La Seine-Saint-Denis est l'un des départements les plus touchés de France par le virus Covid-19, c'est aussi l'un des plus pauvres. Stéphane Troussel, président socialiste du département de Seine-Saint-Denis est l'invité du 5/7.

Stéphane Troussel au Bourget en mars 2018
Stéphane Troussel au Bourget en mars 2018 © AFP / PHILIPPE MILLEREAU / DPPI Media / DPPI

La situation est-elle aussi catastrophique qu'on le dit en Seine-Saint-Denis ? "Ce qui est sûr, c'est que cette crise sanitaire est venue une nouvelle fois jeter une lumière crue sur les inégalités sociales et territoriales", confirme le président du département. "Bien sûr, il y a l'aspect sanitaire, accès aux soins, mais aussi la précarité alimentaire. C'est difficile pour nombre d'habitants, et on est parfois dans des situations très compliquées."

Des petits boulots à l'arrêt

"Dans un département jeune et populaire comme la Seine-Saint-Denis, il y a des salariés qui ont des status reconnus mais aussi d'autres qui ont de tout petits jobs, un boulot précaire à côté de leurs études, des familles qui vendent des produits sur des marchés", rappelle Stéphane Troussel. "Tous ces boulots sont totalement à l'arrêt aujourd'hui. Et il y a aussi des familles nombreuses, avec des enfants qui prennent un repas par jour dans les cantines de leur établissement, où il y a des tarifs très bas. Tout ça est à l'arrêt, et ça rend la vie très difficile au quotidien."
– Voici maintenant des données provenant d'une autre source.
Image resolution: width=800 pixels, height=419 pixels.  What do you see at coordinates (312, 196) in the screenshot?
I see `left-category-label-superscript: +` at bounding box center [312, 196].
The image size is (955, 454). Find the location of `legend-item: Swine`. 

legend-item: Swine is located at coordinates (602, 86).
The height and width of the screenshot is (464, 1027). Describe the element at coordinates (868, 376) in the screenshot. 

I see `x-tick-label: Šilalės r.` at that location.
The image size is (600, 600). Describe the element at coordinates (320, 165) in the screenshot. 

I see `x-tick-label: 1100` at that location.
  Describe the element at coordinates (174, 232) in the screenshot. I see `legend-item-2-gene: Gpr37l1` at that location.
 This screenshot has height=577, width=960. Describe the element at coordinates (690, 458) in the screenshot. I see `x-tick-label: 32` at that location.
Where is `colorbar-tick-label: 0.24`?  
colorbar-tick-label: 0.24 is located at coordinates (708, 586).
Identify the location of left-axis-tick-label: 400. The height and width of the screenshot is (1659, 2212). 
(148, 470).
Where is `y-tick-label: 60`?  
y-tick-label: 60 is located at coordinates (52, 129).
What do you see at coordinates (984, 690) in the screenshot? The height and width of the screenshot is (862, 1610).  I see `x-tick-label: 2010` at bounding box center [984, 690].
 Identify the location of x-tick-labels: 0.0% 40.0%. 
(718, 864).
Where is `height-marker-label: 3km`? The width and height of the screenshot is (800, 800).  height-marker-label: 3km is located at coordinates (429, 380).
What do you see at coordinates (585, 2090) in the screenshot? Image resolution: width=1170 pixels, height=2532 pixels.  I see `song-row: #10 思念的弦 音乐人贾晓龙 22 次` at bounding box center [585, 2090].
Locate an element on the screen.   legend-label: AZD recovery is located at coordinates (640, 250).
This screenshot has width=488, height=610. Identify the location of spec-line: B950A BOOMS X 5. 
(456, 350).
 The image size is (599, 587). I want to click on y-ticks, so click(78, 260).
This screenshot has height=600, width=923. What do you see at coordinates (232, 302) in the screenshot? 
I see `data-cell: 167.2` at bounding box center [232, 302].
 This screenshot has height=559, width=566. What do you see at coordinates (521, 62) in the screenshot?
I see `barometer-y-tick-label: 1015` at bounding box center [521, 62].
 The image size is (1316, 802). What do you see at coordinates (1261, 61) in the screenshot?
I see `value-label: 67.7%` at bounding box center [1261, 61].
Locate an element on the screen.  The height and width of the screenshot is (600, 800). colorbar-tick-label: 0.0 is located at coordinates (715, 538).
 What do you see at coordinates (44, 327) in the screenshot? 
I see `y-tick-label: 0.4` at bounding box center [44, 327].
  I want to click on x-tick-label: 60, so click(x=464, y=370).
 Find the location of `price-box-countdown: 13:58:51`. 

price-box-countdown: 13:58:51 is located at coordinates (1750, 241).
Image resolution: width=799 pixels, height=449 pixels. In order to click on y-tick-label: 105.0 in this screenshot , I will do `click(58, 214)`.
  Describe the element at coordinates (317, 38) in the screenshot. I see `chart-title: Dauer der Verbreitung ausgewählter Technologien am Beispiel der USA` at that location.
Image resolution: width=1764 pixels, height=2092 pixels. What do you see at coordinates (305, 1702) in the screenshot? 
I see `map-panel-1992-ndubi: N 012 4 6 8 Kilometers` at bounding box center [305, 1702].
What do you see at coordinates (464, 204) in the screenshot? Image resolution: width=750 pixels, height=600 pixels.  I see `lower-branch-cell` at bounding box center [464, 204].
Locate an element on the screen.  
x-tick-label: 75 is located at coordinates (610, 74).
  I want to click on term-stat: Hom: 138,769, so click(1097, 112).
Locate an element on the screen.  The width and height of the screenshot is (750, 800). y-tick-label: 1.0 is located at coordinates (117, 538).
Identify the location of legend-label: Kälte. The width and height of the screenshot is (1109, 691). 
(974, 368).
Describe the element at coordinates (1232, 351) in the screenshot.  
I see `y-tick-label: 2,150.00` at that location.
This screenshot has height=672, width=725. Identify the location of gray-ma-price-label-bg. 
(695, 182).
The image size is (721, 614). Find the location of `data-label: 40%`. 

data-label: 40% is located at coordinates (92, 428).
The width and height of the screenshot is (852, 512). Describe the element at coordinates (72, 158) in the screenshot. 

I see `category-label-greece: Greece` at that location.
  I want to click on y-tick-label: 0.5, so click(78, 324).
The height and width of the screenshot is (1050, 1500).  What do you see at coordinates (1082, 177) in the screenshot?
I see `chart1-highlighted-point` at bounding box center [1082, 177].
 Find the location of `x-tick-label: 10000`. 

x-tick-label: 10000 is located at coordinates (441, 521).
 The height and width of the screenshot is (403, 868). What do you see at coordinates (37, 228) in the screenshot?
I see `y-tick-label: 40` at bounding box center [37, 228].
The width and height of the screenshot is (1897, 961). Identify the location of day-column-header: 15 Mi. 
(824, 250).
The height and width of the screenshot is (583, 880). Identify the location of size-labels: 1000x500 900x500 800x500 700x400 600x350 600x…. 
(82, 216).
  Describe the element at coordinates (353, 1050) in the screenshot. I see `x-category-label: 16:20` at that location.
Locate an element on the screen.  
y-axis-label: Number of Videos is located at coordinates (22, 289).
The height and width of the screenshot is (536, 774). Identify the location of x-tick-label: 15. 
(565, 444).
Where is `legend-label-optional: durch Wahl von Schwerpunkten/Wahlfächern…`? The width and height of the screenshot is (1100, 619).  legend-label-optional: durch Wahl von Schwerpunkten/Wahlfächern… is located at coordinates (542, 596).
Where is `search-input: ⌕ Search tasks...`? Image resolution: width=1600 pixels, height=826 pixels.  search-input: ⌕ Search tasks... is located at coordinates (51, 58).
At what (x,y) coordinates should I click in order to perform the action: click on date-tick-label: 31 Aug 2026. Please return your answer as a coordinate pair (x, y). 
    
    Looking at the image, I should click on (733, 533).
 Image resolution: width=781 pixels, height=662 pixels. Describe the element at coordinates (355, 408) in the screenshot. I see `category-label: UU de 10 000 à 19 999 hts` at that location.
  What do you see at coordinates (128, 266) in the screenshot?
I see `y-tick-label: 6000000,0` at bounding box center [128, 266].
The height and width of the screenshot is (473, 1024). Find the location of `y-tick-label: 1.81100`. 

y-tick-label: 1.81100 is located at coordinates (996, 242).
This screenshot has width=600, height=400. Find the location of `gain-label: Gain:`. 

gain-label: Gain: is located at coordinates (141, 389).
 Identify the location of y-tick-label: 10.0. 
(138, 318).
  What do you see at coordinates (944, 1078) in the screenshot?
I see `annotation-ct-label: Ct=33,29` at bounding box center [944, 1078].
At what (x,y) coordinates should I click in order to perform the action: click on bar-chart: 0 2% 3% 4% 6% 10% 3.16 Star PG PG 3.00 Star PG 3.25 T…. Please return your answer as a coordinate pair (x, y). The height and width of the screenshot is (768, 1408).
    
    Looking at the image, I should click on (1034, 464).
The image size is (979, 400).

Quelles réponses pour faire face ? "Par exemple, dès la mise en place du confinement, j'ai déstocké tout ce qui existait dans les crèches et établissements de Seine-Saint-Denis : couches, lait infantile, stocks alimentaires..." Il a également rouvert la cuisine centrale d'un collège pour livrer des repas aux associations caritatives : "On est passé en quelques jours de 1.500 à plus de 4.500 repas, compte tenu des demandes."

Inquiétudes sur la reprise économique... et scolaire

Mais toutes ces mesures "ne suffiront pas avec un confinement qui dure", selon l'élu de Seine-Saint-Denis. "Et même au lendemain du confinement : on annonce une récession de -8% dans le pays, ça va produire des effets encore plus négatifs dans un département comme le nôtre."

Il demande donc "que l'aide sociale exceptionnelle décidée par le gouvernement soit pérennisée, au-delà du confinement puisque l'activité économique ne va pas reprendre immédiatement". Et il faudra aussi selon Stéphane Troussel assurer une continuité "sur tous les aspects : sanitaire, social et éducatif. Parce que dans ce département, l'école à la maison, ce n'est pas l'école. S'il n'y a pas au lendemain de cette crise un accompagnement éducatif puissant, je crains le décrochage scolaire. Il faudra un plan massif de soutien."